Sekali lagi ia mengirim satu pukulan gencar ke depan ...
"Braaak ..." di tengah suara getaran yang amat keras, untuk
mendengus berat pun tidak sempat, tubuh si kakek tongkat
tembaga itu sudah mencelat tiga kaki ke belakang dan rubuh
di tengah jalanan dengan kepala hancur berantakan selembar
nyawa pun ikut melayang menuju keakherat.
Liem Tou melirik sekejap ke arah mayatnya, setelah
menghembuskan napas berat kembali ia melayang naik ke
atas rumah makan tersebut.
Kepada kedelapan orang lelaki dari partai Kiem Tien Pay
segera bentaknya keras: "Ayoh kalian cepat kembali ke posnya
masing masing untuk bertugas, jikalau sam pai ada seorang
anggota perkumpulan Sin Beng Kauw saja yang lolos. . .
Hmmm ! Aku mau lihat kalian masih bisa hidup atau tidak!"
Setelah itu ia lantas menoleh dan berteriak keras: "Eeeei
pelayan, kenapa sayur tidak kau hidangkan ?"
Setelah bersantap kenyang kau membawa pula rangsum
kering, ia lantas membereskan rekeningnya, meninggalkan
kota Swie Kiang cian melanjutkan perjalanan menuju ke
daerah Tzuan Ciat dengan mengambil jalan kecil.
Dengan melakukan perjalanan siang malam, akhirnya
setelah lewat tiga hari tiga malam lamanya sampailah pemuda
ini di daerah pegunungan Ciong Lay san, tetapi dimanakah
letak lembah Boe Beng Kok itu?"
Walaupun ia sudah mencari berita dimana mana tetapi tak
berhasil juga memperoleh sedikit kabar beritapun.
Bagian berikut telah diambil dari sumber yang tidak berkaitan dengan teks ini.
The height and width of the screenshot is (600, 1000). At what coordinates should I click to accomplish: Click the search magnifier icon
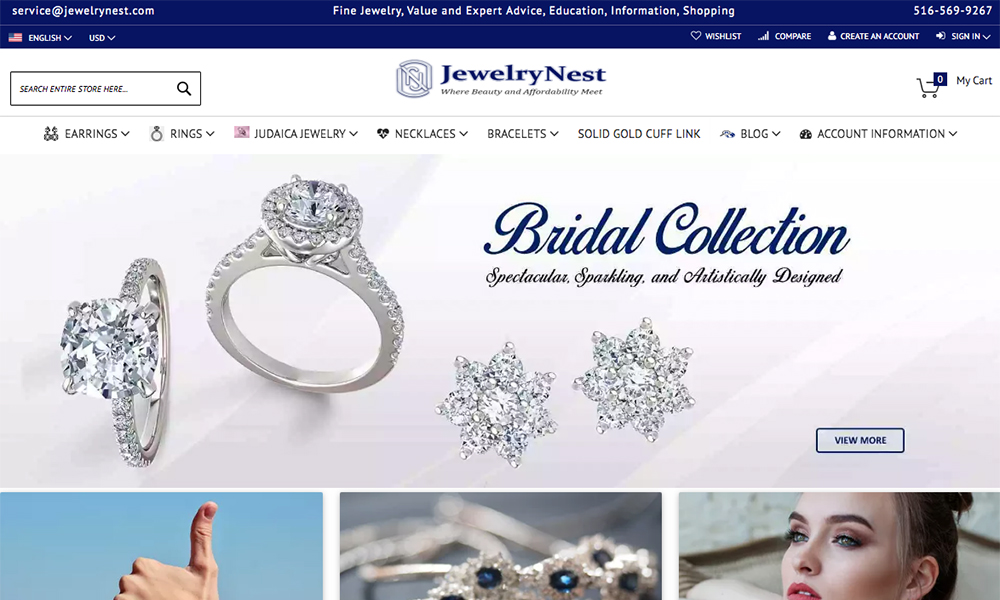184,89
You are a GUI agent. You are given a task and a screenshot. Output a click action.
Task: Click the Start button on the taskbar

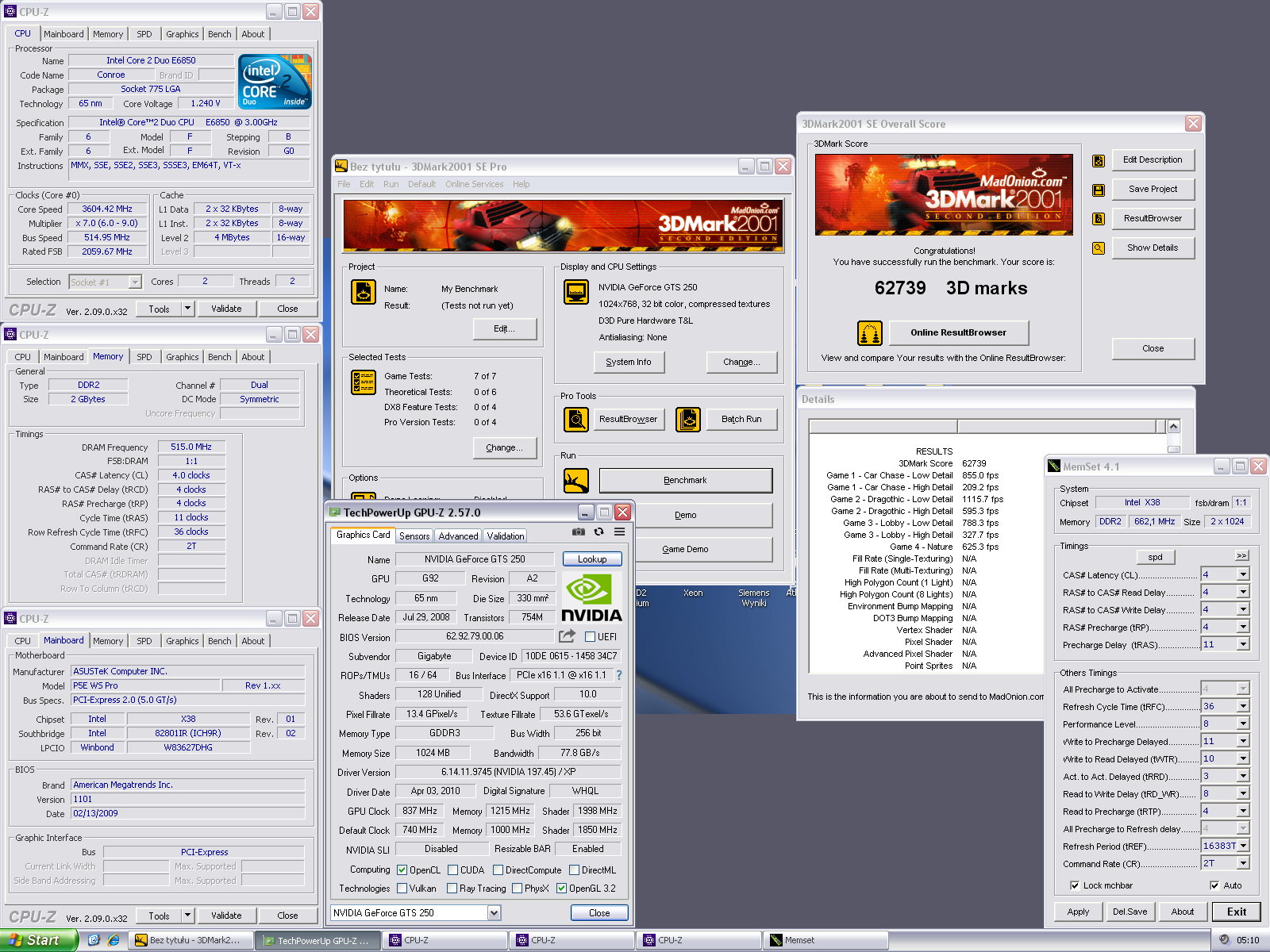38,940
"Jika ingin menemukan lembah Boe Beng Kok, aku harus
mencari seseorang sebagai penunjuk jalan," pikirnya dalam
hati. "Kalau tidak, sekalipun aku mencari selama setahunan
tak bakal bisa ketemu."
Akhirnya Liem Tou mulai mencari cabang-cabang
perkumpulan Sin Beng Kauw yang ada di sekitar daerah
pegunungan Ciong Lay San.
Tetapi sungguh ajaib sekali, di sekitar daerah pegunungan
tersebut ternyata sama sekali tak dijumpai sebuah kantor
cabang pun. Hal ini tak bisa salahkan mereka. Buat apa
perkumpulan Sin Beng Kauw mendirikan sebuah kantor
cabangnya daerah yang sunyi dan sama sekali tak didiami
manusia ini " "
Siang itu setelah ia berlari kesana berlari ke sini di sekitar
pegunungan Ciong Lay san untuk mencari Lembah Boe Beng
Kok, badannya terasa agak capai, ia lantas beristirahat di
bawah sebuah pohon di punggung gunung, sinar matanya
memandang ke tempat kejauhan di antara rentetan
pegunungan yang jauh menjulang ke tengah angkasa.
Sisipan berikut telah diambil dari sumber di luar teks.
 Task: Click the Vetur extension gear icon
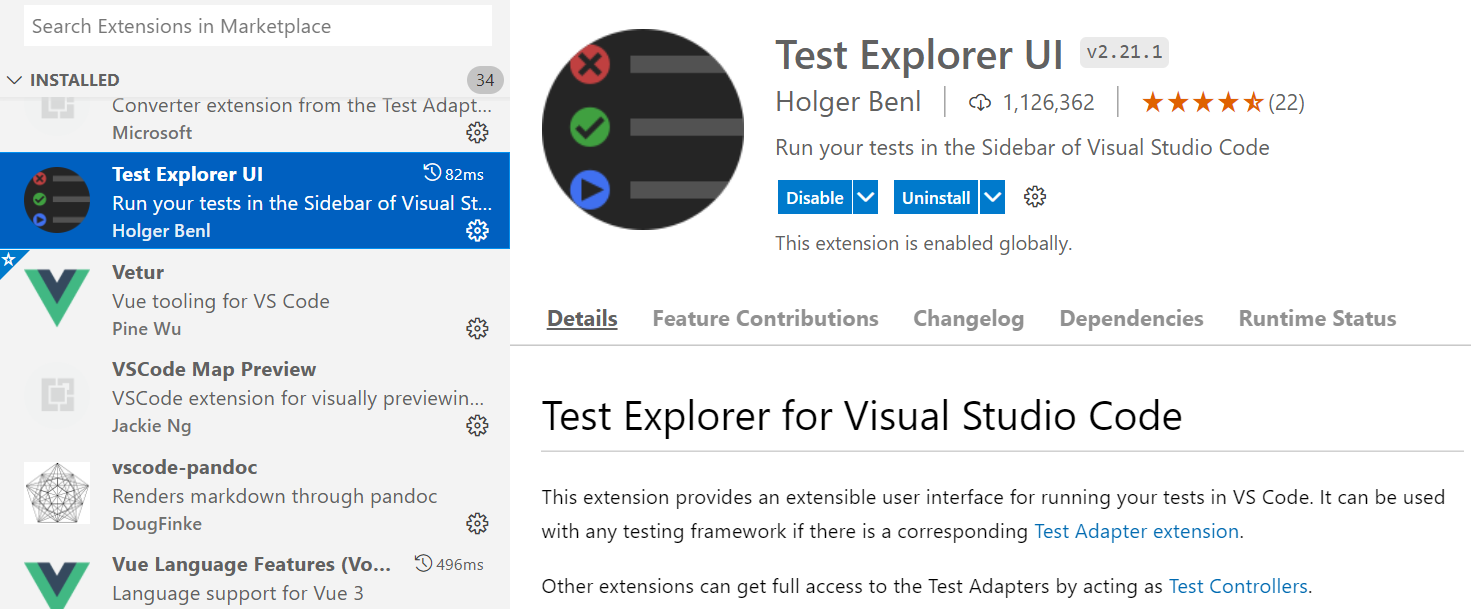478,327
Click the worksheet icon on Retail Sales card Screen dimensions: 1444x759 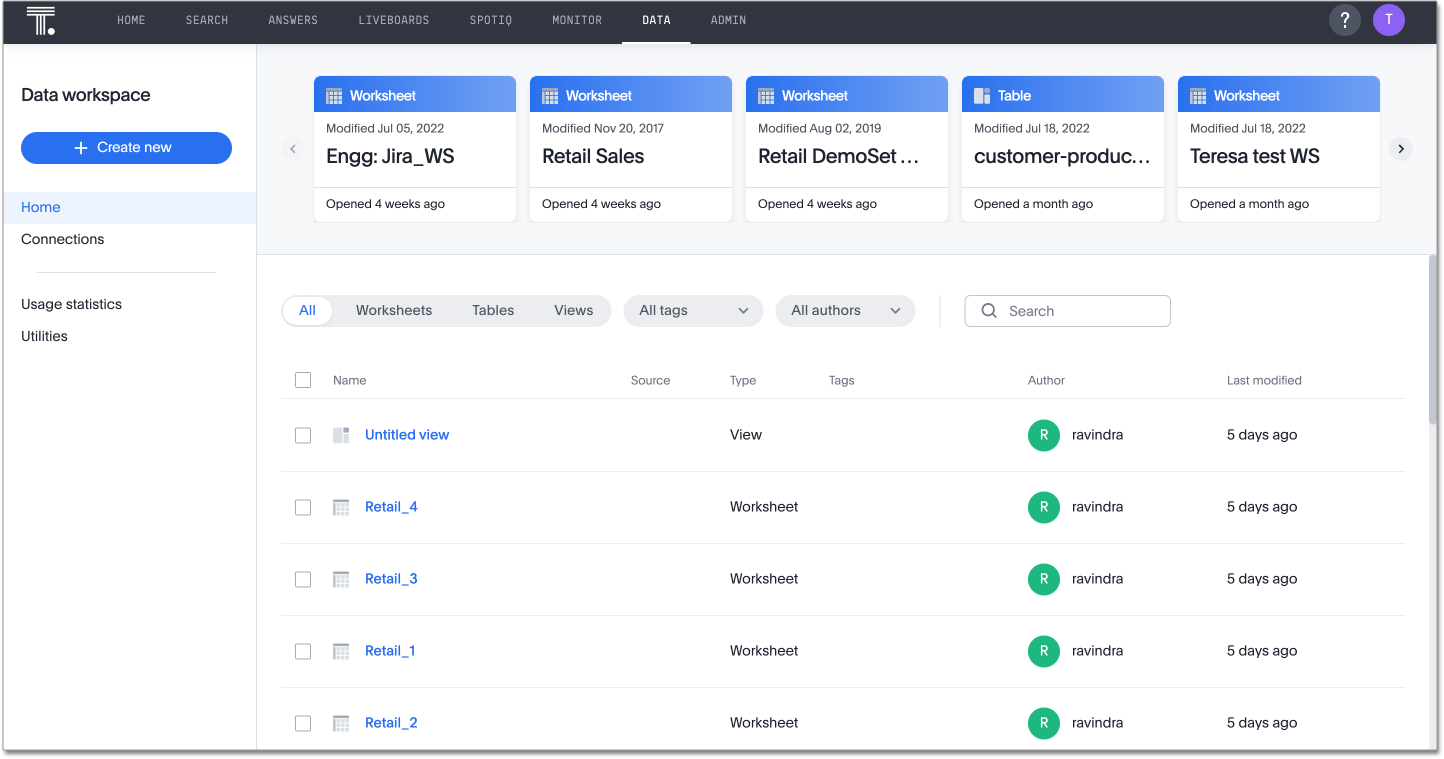548,94
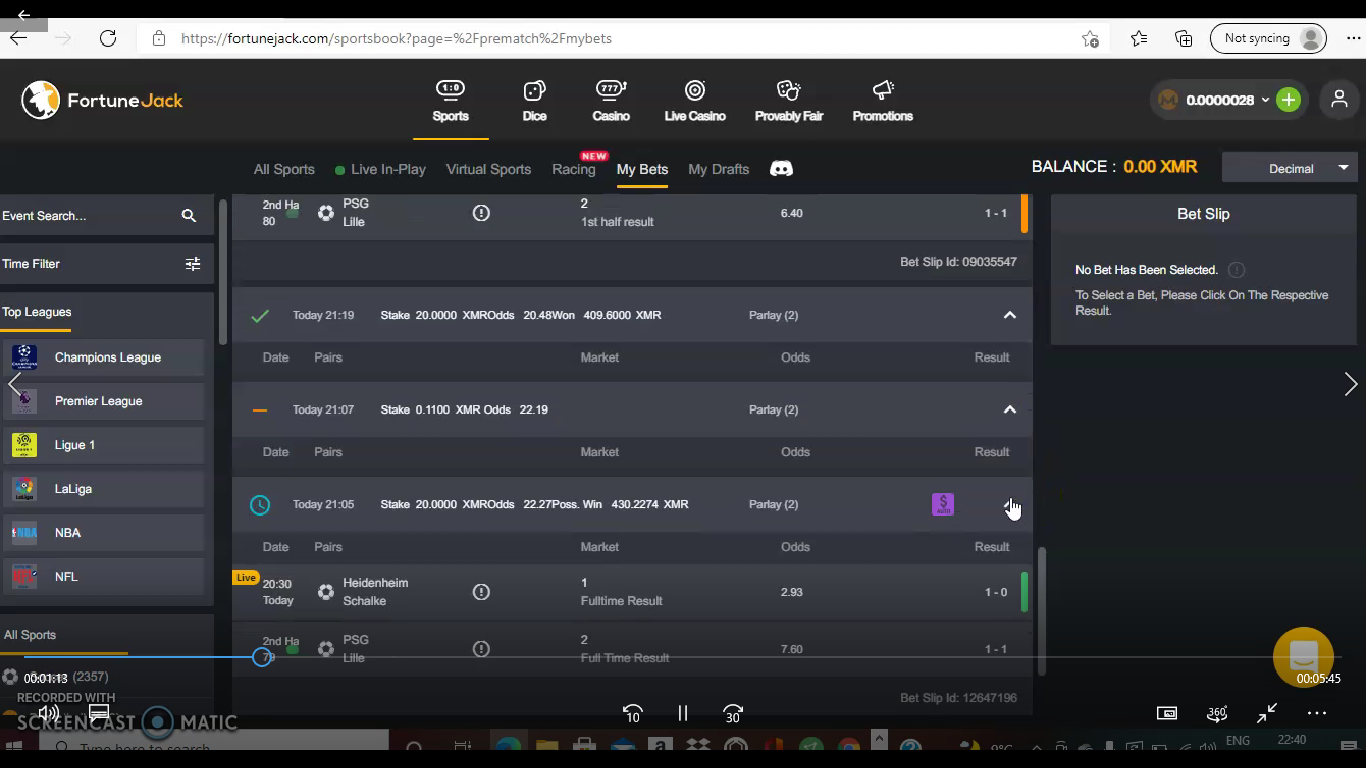Pause the video playback
This screenshot has height=768, width=1366.
tap(683, 713)
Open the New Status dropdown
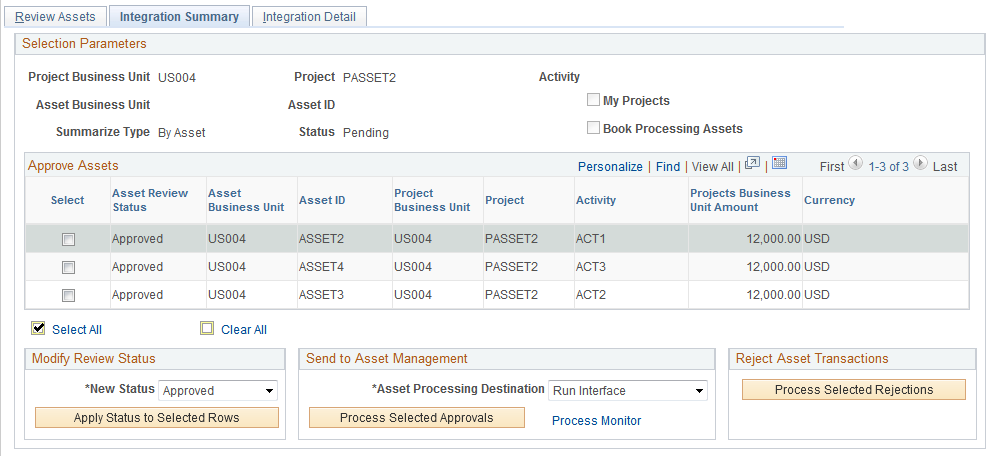Image resolution: width=997 pixels, height=456 pixels. point(219,391)
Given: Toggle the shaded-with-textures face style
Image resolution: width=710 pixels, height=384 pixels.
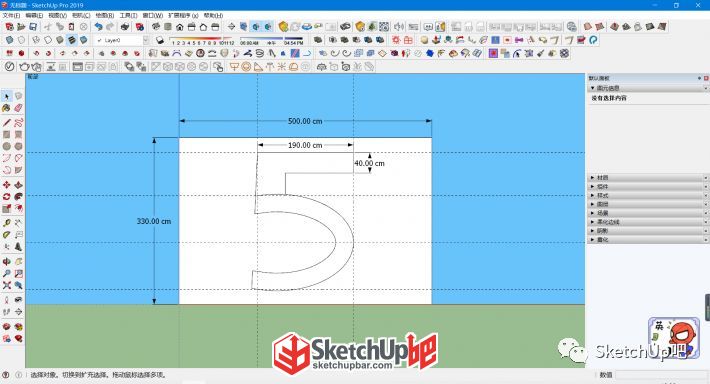Looking at the screenshot, I should 72,40.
Tak terasa lagi pemuda itu menghela napas panjang,
gumamnya: "Heeei . . . kelihatannya aku harus kembali dulu
ke semua kota besar untuk menangkap seorang anggota Sin
Beng Kauw sebagai pentunjuk jalan !"
Setelah beristirahat selama sepertanak nasi lamanya, ia
baru bangun berdiri siap-siap meninggalkan tempat itu.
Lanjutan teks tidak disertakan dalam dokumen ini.